Para os beneficiários, a médica de Família Heidi Kruklis reforçou a importância do diagnóstico precoce e do acompanhamento multidisciplinar na qualidade de vida dos pacientes com Parkinson.

Médica de Família e Comunidade Heidi Kruklis. Foto: ICS/Divulgação

 

O Instituto Curitiba de Saúde – ICS promoveu uma palestra sobre a Doença de Parkinson para aposentados participantes do programa Boa Vida, da Diretoria de Atenção Primária à Saúde (DAPS). Ministrado pela médica de Família e Comunidade Heidi Kruklis, o encontro esclareceu dúvidas sobre a doença, reforçou a importância do diagnóstico precoce e destacou o papel do acompanhamento multidisciplinar na qualidade de vida dos pacientes.

Durante a palestra, a médica explicou que a Doença de Parkinson é uma condição neurológica crônica e progressiva, causada pela degeneração das células cerebrais responsáveis pela produção de dopamina. “Os sintomas podem ser muito variáveis em cada paciente com Parkinson. Muitas pessoas vão apresentar poucos sintomas ao longo de muitos anos e outros pacientes podem evoluir com a doença em graus mais avançados e debilitantes, precisando de uma equipe multiprofissional para acompanhamento, tratamento e melhora da qualidade de vida”, destacou.

Segundo ela, a doença pode provocar sintomas motores, como tremor em repouso, rigidez muscular e lentidão dos movimentos, além de manifestações não motoras, como perda de olfato, distúrbios do sono, constipação intestinal, alterações de humor, depressão, dificuldade para engolir e desequilíbrio. Embora seja mais comum após os 65 anos, também pode acometer pessoas mais jovens.

Diagnóstico clínico

Outro ponto destacado foi que não existe um exame específico para confirmar a doença. O diagnóstico é clínico e considera a evolução dos sinais e sintomas apresentados pelo paciente.

A médica também desmistificou uma das principais associações feitas com o Parkinson. “Muitos pacientes não têm tremores”, explicou, ressaltando que o tremor característico da doença ocorre em repouso e é diferente daquele percebido durante movimentos, como ao segurar um objeto.

Além do tratamento medicamentoso, Heidi reforçou que o cuidado deve ser integrado. “Muitos pacientes necessitam de uma abordagem multidisciplinar para que tenham qualidade de vida. Isso inclui fisioterapia para recuperar o equilíbrio, fonoaudiologia para a fala e a deglutição. E atividade física, que é o melhor remédio natural para o cérebro”, enfatizou.

Aprendizado e troca de experiências

Eládis relembrou a doença do pai e tirou dúvidas. Foto: Divulgação/ICS

Para os participantes, o encontro foi uma oportunidade de ampliar o conhecimento sobre uma doença que ainda desperta muitas dúvidas.

A professora aposentada Joína Maria Proença, 82 anos, elogiou a forma como o tema foi apresentado. “Eu achei muito importante, não só a questão do tema, como a forma que a médica explicou.

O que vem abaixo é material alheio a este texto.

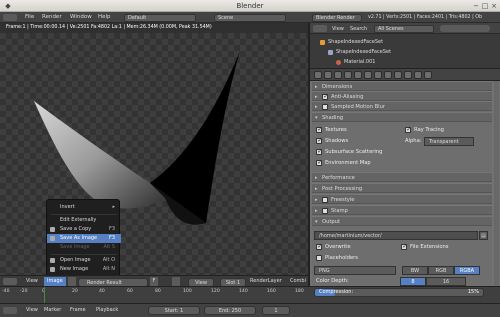 The image size is (500, 317). I want to click on outliner-row-label: Material.001, so click(360, 62).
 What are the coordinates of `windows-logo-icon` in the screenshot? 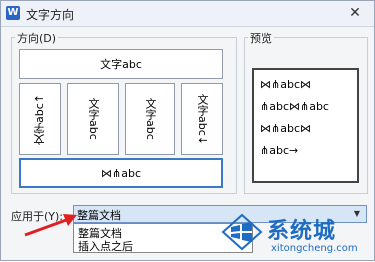 It's located at (242, 232).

Foi uma linguagem tranquila, que todos conseguimos entender. Essas reuniões são importantes porque a gente vem para ouvir, aprender e trocar ideias. A mente não pode parar.” A professora contou que o marido dela faleceu em decorrência de complicações da Doença de Parkinson.

Joína gostou do tema e parabenizou o ICS pela escolha. Foto: ICS/Divulgação

Também professora aposentada, a beneficiária do ICS Eládis Biehl, 70 anos, também contou que o assunto teve um significado especial por fazer parte da história de sua família.

“Eu gostei muito da palestra, porque sempre aprendemos alguma coisa nesses encontros. Meu pai faleceu em consequência da Doença de Parkinson e hoje pude confirmar muitas informações e aprender ainda mais.”

A palestra integra as ações do programa Boa Vida, da DAPS, que promove atividades voltadas ao envelhecimento saudável, à prevenção de doenças e à promoção da qualidade de vida dos beneficiários aposentados do Instituto Curitiba de Saúde – ICS.